Cities and counties are pushing the re-leasing of big boxes by attending ICSC’s RECon, in Las Vegas, and other meetings. “It used to be that cities would attend ICSC events to promote and market new developments only, but in recent years they’ve been actively promoting redevelopments,” Birdie said. “They recognize the opportunities to improve economic conditions and their tax base.”

Some big boxes that have sat vacant for upwards of a decade are finding new life. In Gainesville, Fla., Lucky’s -Market, an organic-foods grocery, took over the Pick ‘n Save space that had been empty for 18 years. Burlington Coat Factory took 67,000 square feet of a persistently vacant Walmart on 13th Street, while Big Lots moved into part of another long-vacant building in town, a former Albertsons. Furniture chain Rooms To Go leased a former Sticks ‘N’ Stuff building on 13th Street, which had sat unoccupied since 2011, except for a few temporary tenants.

Last year Total Wine & More opened a shop in a 32,000-square-foot former Ultimate Electronics store just off Interstate 20, near the Parks at Arlington (Texas) mall; the store site has not had a permanent tenant since 2005. Meanwhile, Flight Deck, an indoor trampoline park, opened a site inside a former CompUSA building on I-20. Baker Katz renovated the facade of a 90,000-square-foot metal building in Port Arthur, Texas, leasing the space as three junior boxes: to Hobby Lobby, Party City and PetSmart.

In Waukesha, Wis., Lockard Development bought a 115,000-square-foot, vacant Kmart store and will be spending some $14 million on renovations — extending it by about 10,000 square feet to accommodate Dollar Tree, Xperience Fitness and other tenants, with completion slated for late this year.

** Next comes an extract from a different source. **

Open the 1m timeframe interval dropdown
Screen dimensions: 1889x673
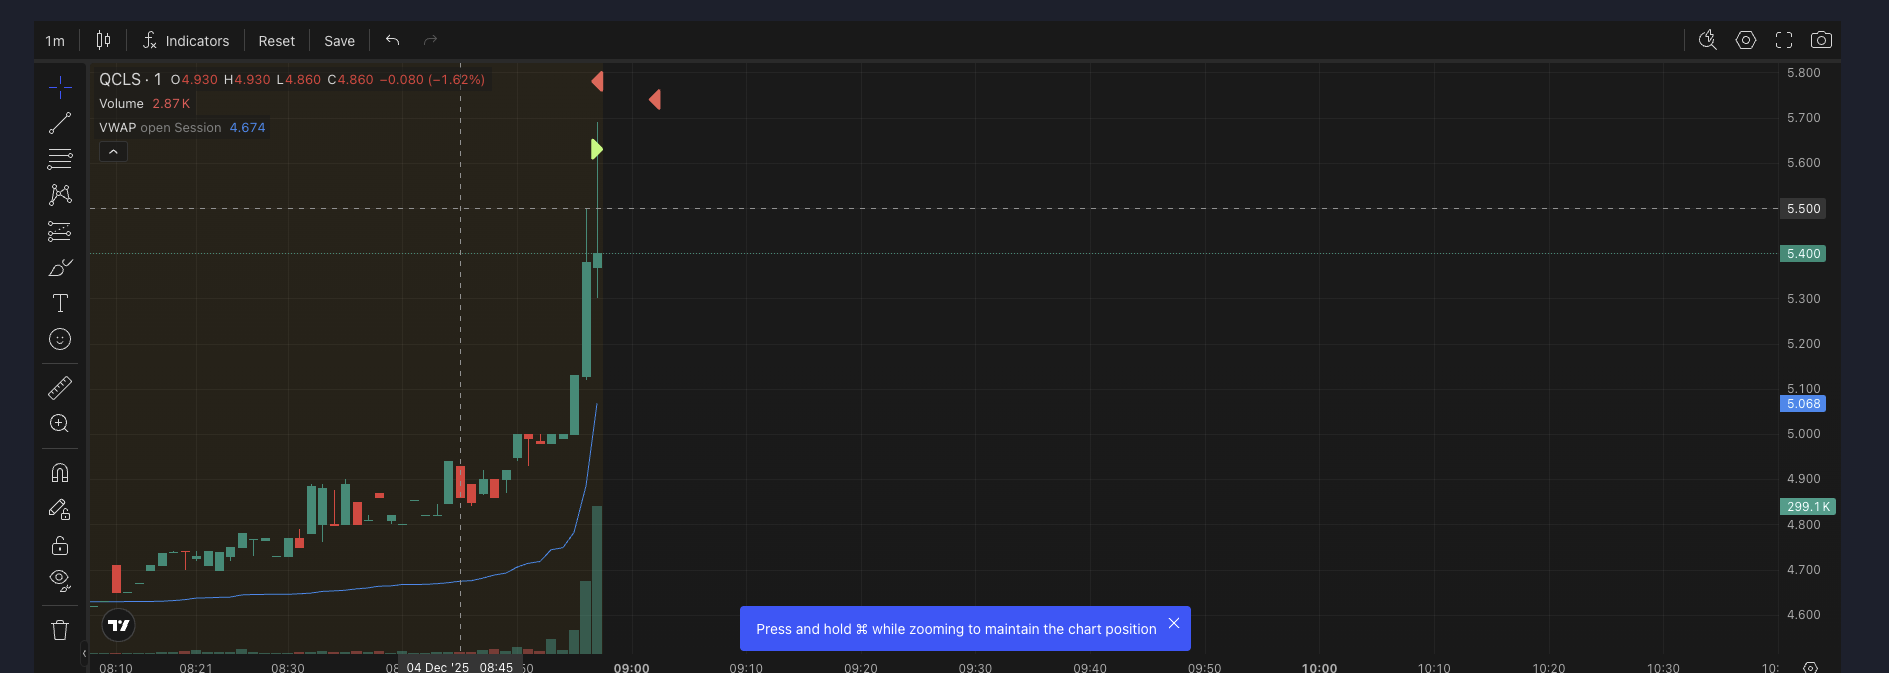point(55,41)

In the Chicago area, Whole Foods is converting four Dominick’s groceries — in Edgewater, Lincoln Park, Streeterville and the West Loop — into Whole Foods units. Meanwhile, locally based Cermak Fresh Market took over two Chicago-area Dominick’s spaces in its own right.

Industry data portend further big-box absorption. An estimated net retail absorption of nearly 85 million square feet last year marks an 87 percent increase over 2013, according to Marcus & Millichap. Strengthening fundamentals reduced the U.S. vacancy rate by an estimated 70 basis points to 6.5 percent, resulting in 2.5 percent rent growth, the firm says. About 51 million square feet of new retail space came online last year, mostly in grocery store space, Marcus & Millichap says. But those numbers do not include any midsize retail big boxes that are showing up on the ground floors of mixed-use developments, says Caruso, who predicts little if any speculative big-box construction in the offing. Still, big-box leasing has been so brisk, he says, that CBRE has stopped publishing its annual big-box vacancy reports on all but a few U.S. markets. Said Caruso: “That tells you where the segment is right now.”